Dilemas da doação de órgãos

Enviada em 22/04/2019

A persistência dos dilemas da doação de órgãos na sociedade brasileira é um problema muito presente. Isso deve ser infiltrado uma vez que, diariamente, pacientes são vítimas desta questão. Neste sentido, dois aspectos fazem-se relevantes: a desinformação da sociedade sobre as formas de doação e a falta de estrutura de coleta, transporte e transplante de órgãos. Segundo a ABTO, apesar do Brasil ser o segundo pais no ranking mundial de doação de órgãos, ainda não conseguiu superar a meta (16,5 doadores efetivos por milhão de habitantes). Comprova-se isso pelo fato de que 43% dos pacientes ainda aguardam por uma doação de órgãos.

Esse cenário, juntamente aos inúmeros casos de dilemas da adoção  de órgãos corroboram a ideia de que os pacientes são vítimas de uma sociedade individualista e desenformada. Nesse ínterim, a falta de empatia com o próximo e a carência de campanhas de divulgações sobre o transplante, não facilitam o comprimento da meta do ABTO.

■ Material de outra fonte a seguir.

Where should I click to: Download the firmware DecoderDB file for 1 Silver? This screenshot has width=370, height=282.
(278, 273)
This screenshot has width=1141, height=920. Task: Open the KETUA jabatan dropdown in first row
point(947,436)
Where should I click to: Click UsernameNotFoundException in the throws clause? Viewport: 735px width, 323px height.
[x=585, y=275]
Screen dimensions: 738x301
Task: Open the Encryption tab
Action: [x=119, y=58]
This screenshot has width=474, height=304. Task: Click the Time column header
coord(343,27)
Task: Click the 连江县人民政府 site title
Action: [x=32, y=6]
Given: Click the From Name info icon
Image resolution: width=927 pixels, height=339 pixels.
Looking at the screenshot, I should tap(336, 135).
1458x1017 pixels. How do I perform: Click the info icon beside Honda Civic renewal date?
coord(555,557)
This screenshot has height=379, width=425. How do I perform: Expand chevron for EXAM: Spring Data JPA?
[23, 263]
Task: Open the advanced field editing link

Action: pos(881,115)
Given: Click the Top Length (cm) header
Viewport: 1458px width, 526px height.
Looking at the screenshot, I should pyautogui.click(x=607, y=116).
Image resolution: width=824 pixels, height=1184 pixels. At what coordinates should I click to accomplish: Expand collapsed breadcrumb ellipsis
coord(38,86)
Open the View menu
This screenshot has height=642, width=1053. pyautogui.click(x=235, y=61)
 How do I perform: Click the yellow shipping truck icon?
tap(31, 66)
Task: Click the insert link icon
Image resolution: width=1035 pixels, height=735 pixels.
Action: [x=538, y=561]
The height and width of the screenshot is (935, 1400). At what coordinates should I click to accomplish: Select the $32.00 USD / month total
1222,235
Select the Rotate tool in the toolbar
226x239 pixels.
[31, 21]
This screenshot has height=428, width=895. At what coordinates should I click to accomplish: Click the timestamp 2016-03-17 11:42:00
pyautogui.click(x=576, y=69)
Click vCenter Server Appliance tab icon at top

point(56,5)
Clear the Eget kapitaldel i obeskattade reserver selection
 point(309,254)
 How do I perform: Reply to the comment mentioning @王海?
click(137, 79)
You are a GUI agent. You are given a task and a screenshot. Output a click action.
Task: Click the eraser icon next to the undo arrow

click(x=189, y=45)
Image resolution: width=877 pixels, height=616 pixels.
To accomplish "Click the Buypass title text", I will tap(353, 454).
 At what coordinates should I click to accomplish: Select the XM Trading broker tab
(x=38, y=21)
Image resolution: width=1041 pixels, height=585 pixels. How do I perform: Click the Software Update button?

Conforme previsto pela constituição brasileira, a saúde é direito de todos e dever do Estado: No entanto, o que se observa no país, é a gritante falta de estrutura de coleta, transporte e transplante dos órgãos. Esse fato causa extrema decepção e constrangimento aos pacientes e familiares dos mesmos, nos quais sentem-se inseguros e sem ter a quem recorrer. Desse modo, medidas fazem-se necessárias para corrigir a problemática.

Diante dos argumentos supracitados, é dever do Ministério da Saúde junto com o MEC elaborar campanhas de divulgação e informações sobre o transplante de órgãos no Brasil, além de investir na formação de profissionais especializados em transplantes, não apenas na área da saúde, mas da logística com o intuito de mudar essa triste realidade no Brasil. Soma-se isso, a abordagem do tema em escolas, com vista de descontruir os mitos e as aversões ao tema, bem como promover a empatia e o altruísmo para o bem-estar da sociedade como um todo.